6th Movement:"Sons of Champlin"

Updated: 1 day ago

“When I let go of what I am, I become what I might be.”

-- Lao Tzu

Pat called me the next day and told me about this band that he'd heard the night before - along with his sister, Pam, and her husband, Dave - over in SF at Bill Graham's Winterland.

They were.called: "The Sons of Champlin."

The band leader was named Bill Champlin and Pat said that he was one bad-ass lead singer who played a mean guitar. But then, he also doubled on a Hammond B-3 organ and kicked ass on that as well. Terry Haggerty was the main lead guitarist who leaned heavily on a combo-plate of jazz, rock n' blues. And his playing completely smoked. Drummer Bill Bowen and bassist Al Strong were totally locked in on the grooves and laid down a rock solid foundation in the rhythm section.

OK, so for me that was all very cool to know. Indeed, it was. However, Pat and I had already listened to some other bad-ass Bay Area bands in a live setting before he had gone to hear this one. Not to mention most of the bands we saw perform at local SF venues who hailed from Merry Olde England.

But, as Pat told me, the one main difference with these guys was:

"The Sons have horns."

I could tell that Pat was really, really, jazzed about this band. And since up to this point in our musical relationship we had already both been on the same page musically mostly all the time, we decided to find out where they were playing next. And we'd go together to check 'em out.

 “The best way to predict the future is to create it.”

 —Peter F. Drucker

Can't remember where we went to see the show, but I do know this: I was totally gill-hooked after only the first song. Whew! If I were to try to describe the band as far as what they sounded like? To me? It was like a giant deluxe combo-plate of RnB, Rock, Jazz and Blues. Along with a healthy dose of Soul added into the mix via Bill Champlin's amazing vocal chops.

Some of the tunes were in that 4 - 6 minute range. But, they had 2 songs in particular that they played that night which were waaaaay longer than that. "Freedom" and "Get High." These 2 tunes just went all over the place. Rhythmic changes, tempo changes, time signature changes, soft, loud, rockin', jazzin', and every other compilation of musical genre that I could ever have imagined..

And, to repeat once again. They had horns.

Tim Cain and Geoff Palmer both played tenor and alto sax. Palmer doubled on vibraphone, while also occasionally heading over to the Hammond on some songs where Bill was playing guitar along with Terry.

- **INPUT ROWS**
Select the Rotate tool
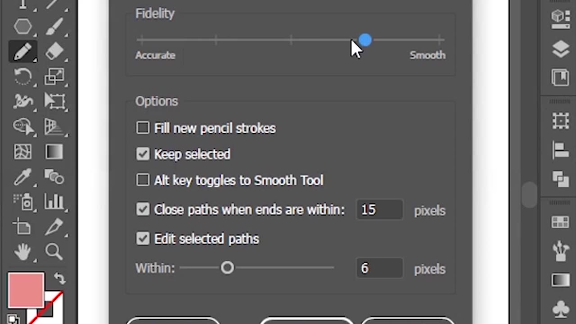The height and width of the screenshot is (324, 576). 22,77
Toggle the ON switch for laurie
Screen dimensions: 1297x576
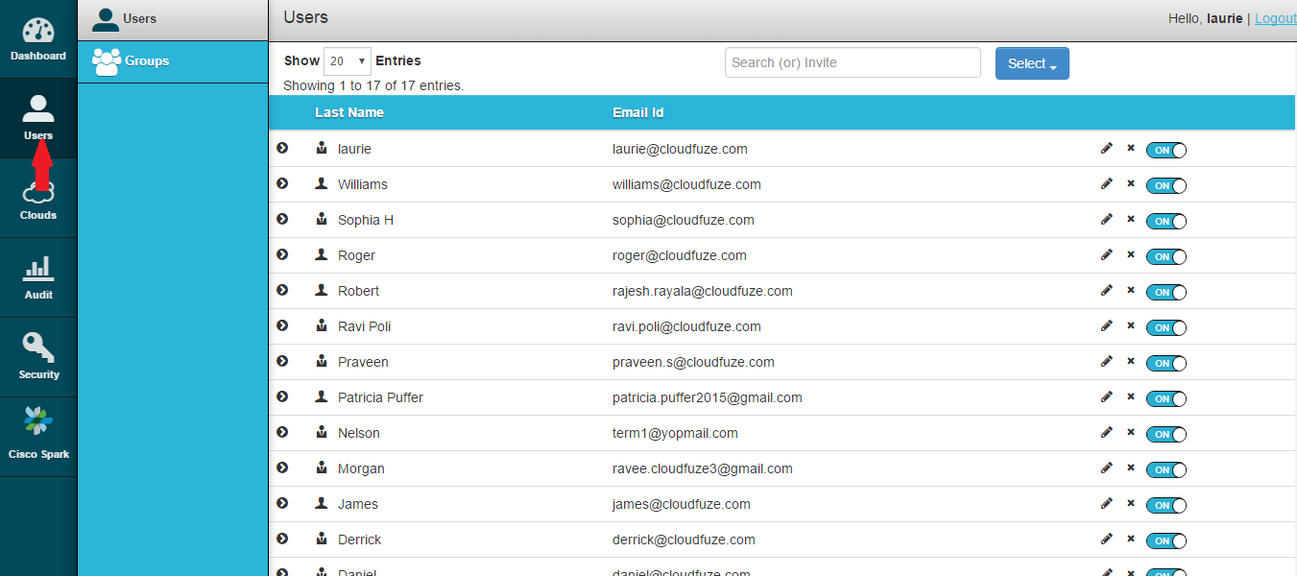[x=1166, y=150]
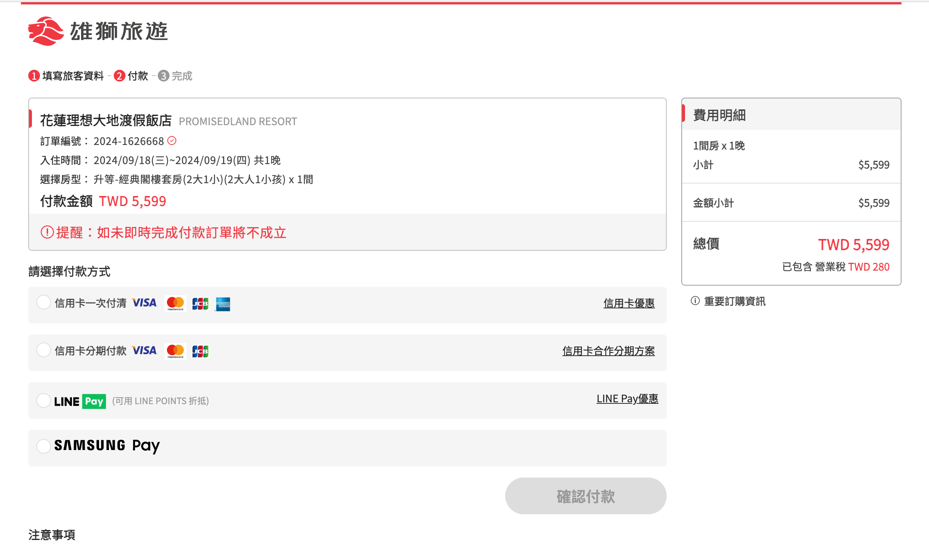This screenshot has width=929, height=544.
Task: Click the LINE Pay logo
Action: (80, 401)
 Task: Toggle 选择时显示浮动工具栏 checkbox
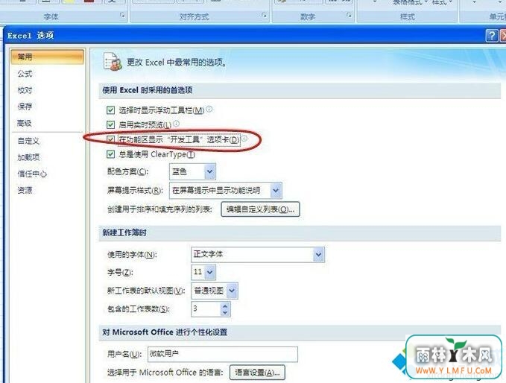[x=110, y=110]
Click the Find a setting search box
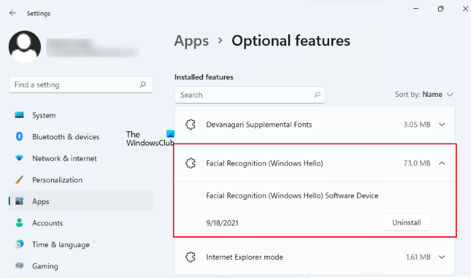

- **DIRECTIONS**
1 – In the post about the Sons of Champlin, who played tenor and alto sax?
2 – Return the lines of the records starting with the line that contains "Toggle the ON switch for laurie" and going on through the end of the records, leaving the pictures out of your answer.
The records have no connection to the text.

- **ANSWERS TO THE EXERCISES**
1 – Tim Cain and Geoff Palmer.

2 –
Toggle the ON switch for laurie
Screen dimensions: 1297x576
[x=1166, y=150]
This screenshot has width=929, height=544.
Task: Click the LINE Pay logo
Action: (80, 401)
 Task: Toggle 选择时显示浮动工具栏 checkbox
[x=110, y=110]
Click the Find a setting search box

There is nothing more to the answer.